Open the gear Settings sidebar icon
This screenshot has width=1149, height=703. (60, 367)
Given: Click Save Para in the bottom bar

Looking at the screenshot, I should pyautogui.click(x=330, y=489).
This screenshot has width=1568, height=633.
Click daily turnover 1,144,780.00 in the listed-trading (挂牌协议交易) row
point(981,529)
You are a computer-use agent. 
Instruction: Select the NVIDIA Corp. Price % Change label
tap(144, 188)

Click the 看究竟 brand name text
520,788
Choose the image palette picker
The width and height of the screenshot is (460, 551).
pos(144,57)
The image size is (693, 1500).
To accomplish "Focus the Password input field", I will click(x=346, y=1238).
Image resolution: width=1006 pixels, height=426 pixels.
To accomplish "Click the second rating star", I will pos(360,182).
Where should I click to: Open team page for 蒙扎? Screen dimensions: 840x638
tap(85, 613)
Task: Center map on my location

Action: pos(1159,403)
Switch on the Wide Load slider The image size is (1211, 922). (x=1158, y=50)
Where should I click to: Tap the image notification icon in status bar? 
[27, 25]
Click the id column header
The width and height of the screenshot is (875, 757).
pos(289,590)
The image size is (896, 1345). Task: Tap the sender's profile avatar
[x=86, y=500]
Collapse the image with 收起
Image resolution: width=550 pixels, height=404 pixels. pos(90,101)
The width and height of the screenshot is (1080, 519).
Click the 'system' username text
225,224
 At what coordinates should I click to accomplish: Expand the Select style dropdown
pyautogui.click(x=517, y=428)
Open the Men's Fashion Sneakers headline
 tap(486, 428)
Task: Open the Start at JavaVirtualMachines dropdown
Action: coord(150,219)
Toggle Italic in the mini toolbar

========================================

Try it
Starting from the line with "Click the 'system' username text", write out every remaining line of the data above exactly, the final line included, and nothing before it.

Task answer
Click the 'system' username text
225,224
 At what coordinates should I click to accomplish: Expand the Select style dropdown
pyautogui.click(x=517, y=428)
Open the Men's Fashion Sneakers headline
 tap(486, 428)
Task: Open the Start at JavaVirtualMachines dropdown
Action: coord(150,219)
Toggle Italic in the mini toolbar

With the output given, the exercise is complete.